In a previous post, we spoke about LMS, XMSS and SLH-DSA in relation to wolfBoot and let you know we’d be bringing some benchmarking numbers. Voila!
| Algorithm / Parameter Set | Sig Size/Strength | Verification Time (ms) | Operations Per Second |
| LMS/HSS L2_H10_W2 | 9300 | 0.118 | 8500.588 |
| LMS/HSS L2_H10_W4 | 5076 | 0.219 | 4557.764 |
| LMS/HSS L3_H5_W4 | 7160 | 0.324 | 3088.329 |
| LMS/HSS L3_H5_W8 | 3992 | 2.638 | 379.092 |
| LMS/HSS L3_H10_W4 | 7640 | 0.312 | 3204.799 |
| LMS/HSS L4_H5_W8 | 5340 | 3.469 | 288.251 |
| XMSS-SHA2_10_256 | 2500 | 0.546 | 1829.883 |
| XMSS-SHA2_10_192 | 1492 | 0.533 | 1875.973 |
| XMSSMT-SHA2_20/2_256 | 4963 | 0.954 | 1047.815 |
| XMSSMT-SHA2_20/4_256 | 9251 | 1.917 | 521.76 |
| XMSSMT-SHA2_40/4_256 | 9893 | 1.896 | 527.548 |
| XMSSMT-SHA2_40/8_256 | 18469 | 3.855 | 259.416 |
| XMSSMT-SHA2_60/6_256 | 14824 | 2.917 | 342.852 |
| XMSSMT-SHA2_60/12_256 | 27688 | 5.545 | 180.349 |
| XMSSMT-SHA2_20/2_192 | 2955 | 1.063 | 941.004 |
| XMSSMT-SHA2_20/4_192 | 5403 | 2.058 | 485.909 |
| XMSSMT-SHA2_40/4_192 | 5885 | 2.174 | 459.919 |
| XMSSMT-SHA2_40/8_192 | 10781 | 4.149 | 241.012 |
| XMSSMT-SHA2_60/6_192 | 8816 | 3.155 | 316.973 |
| XMSSMT-SHA2_60/12_192 | 16160 | 6.395 | 156.381 |
| SLH-DSA-S | 128 | 2.457 | 407.034 |
| SLH-DSA-F | 128 | 7.771 | 128.683 |
| SLH-DSA-S | 192 | 3.877 | 257.908 |
| SLH-DSA-F | 192 | 11.352 | 88.089 |
| SLH-DSA-S | 256 | 5.604 | 178.431 |
| SLH-DSA-F | 256 | 11.362 | 88.015 |
| ECDSA SECP256R1 | 256 | 2.092 | 477.91 |
Note that these are only measurements for the verification operation. Key generation and signing are notably slower and generally only done as off-line operations for hash-based signature schemes. For LMS and XMSS the second column is the signature size. For SLH-DSA and ECDSA it is bit strength. Here it is as a pretty graph.
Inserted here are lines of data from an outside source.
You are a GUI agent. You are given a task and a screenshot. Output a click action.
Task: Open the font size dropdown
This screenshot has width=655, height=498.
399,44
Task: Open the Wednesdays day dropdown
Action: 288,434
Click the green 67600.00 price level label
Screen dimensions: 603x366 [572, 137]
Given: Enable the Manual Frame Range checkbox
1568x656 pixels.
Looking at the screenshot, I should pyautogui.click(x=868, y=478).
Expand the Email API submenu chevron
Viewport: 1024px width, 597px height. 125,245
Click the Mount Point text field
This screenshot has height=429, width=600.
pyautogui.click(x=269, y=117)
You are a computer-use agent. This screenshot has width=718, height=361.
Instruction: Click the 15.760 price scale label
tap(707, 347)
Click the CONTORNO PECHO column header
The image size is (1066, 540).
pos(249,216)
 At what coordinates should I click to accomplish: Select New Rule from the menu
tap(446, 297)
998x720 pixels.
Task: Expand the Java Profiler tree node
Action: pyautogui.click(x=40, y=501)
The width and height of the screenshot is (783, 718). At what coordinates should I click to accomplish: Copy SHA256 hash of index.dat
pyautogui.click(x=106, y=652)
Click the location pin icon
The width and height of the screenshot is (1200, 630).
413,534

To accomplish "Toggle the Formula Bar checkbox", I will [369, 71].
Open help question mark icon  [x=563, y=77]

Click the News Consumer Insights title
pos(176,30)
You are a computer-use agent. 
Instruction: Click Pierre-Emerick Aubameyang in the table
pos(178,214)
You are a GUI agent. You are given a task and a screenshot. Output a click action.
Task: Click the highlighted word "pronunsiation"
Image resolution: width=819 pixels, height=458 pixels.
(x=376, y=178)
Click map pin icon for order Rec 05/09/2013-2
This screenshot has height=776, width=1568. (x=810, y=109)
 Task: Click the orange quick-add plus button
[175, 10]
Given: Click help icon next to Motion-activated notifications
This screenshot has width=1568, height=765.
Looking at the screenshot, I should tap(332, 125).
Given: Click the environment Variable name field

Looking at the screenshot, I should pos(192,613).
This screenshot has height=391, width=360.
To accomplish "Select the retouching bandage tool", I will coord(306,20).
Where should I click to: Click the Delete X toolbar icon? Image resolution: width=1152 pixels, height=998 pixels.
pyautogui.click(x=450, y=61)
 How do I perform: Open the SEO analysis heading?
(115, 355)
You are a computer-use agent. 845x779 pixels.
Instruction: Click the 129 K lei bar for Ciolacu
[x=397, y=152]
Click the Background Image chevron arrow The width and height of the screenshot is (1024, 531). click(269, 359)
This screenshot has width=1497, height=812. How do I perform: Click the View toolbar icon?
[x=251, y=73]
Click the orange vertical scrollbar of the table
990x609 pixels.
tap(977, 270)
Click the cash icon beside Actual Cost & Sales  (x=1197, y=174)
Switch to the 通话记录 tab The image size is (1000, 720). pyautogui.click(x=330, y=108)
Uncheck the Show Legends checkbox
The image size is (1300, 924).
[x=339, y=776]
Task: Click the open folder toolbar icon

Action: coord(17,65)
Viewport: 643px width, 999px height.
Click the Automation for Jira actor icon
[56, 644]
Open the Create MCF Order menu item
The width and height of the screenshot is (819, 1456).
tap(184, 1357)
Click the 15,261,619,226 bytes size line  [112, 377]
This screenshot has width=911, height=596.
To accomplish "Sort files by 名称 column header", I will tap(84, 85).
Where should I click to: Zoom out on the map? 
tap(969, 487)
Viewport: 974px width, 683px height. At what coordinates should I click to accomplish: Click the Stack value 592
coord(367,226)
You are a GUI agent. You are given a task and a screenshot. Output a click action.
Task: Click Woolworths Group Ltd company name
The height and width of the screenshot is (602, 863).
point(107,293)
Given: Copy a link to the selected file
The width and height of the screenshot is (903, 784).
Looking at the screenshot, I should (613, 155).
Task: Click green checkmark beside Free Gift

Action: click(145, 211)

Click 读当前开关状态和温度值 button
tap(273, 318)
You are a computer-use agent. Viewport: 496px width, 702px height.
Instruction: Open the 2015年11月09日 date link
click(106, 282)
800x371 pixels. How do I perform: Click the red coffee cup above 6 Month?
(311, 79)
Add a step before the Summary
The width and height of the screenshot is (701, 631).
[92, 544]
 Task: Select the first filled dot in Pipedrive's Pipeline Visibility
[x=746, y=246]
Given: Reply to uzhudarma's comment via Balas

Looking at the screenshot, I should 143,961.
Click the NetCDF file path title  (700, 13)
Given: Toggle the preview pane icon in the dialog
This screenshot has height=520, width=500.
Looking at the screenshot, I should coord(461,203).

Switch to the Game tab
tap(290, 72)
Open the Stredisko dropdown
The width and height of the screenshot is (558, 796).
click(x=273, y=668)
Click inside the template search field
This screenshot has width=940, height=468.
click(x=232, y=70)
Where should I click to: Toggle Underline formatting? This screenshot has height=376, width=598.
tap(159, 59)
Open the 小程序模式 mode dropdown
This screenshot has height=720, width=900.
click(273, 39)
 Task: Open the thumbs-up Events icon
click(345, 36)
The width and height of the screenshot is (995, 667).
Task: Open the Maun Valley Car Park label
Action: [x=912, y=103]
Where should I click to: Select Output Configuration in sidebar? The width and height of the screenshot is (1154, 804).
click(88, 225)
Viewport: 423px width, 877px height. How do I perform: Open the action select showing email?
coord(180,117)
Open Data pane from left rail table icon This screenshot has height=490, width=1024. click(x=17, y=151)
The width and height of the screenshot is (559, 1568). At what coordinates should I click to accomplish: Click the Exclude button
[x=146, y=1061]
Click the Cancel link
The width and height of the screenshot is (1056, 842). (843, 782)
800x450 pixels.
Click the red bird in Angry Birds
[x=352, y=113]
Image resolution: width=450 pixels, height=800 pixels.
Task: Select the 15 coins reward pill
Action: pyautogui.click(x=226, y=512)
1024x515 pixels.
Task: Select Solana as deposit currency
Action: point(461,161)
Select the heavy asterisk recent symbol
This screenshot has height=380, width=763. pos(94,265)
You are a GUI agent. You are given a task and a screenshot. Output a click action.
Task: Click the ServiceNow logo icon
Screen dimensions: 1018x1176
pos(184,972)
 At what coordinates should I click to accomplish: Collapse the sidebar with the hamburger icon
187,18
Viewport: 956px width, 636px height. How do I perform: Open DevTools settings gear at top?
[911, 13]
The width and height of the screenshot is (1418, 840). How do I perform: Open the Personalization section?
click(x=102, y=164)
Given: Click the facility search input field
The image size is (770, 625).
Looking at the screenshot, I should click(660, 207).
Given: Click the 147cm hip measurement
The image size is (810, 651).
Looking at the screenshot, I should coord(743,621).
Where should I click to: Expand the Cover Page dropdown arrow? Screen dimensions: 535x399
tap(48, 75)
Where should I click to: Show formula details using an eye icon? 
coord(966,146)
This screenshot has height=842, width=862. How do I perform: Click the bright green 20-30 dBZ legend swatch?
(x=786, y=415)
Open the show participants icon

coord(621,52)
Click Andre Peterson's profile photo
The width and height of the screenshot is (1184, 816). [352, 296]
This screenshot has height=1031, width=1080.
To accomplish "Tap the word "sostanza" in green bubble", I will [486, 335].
Let’s make some interesting observation about these benchmark numbers:
- ECSDA doesn’t belong in a chart of post-quantum algorithms; it’s just there for comparison purposes.
- LMS, depending on its parameter sets, has the best performance far and away beating even ECDSA.
- XMSS has the greatest variation in performance which has a relationship to the signature size and number of available signatures per key pair.
- For SLH-DSA there are F and S variants. F stands for fast while S stands for small, but the numbers tell a different story as the S variants take less time! The reason? Fast refers to signing time.
Key take aways:
- If you pick the right parameter set, your performance will be on par or beat ECDSA.
- Our advice to just use LMS when you’re not sure is supported by these numbers.
- If you use SLH-DSA and you care about verification time, don’t use the Fast variant.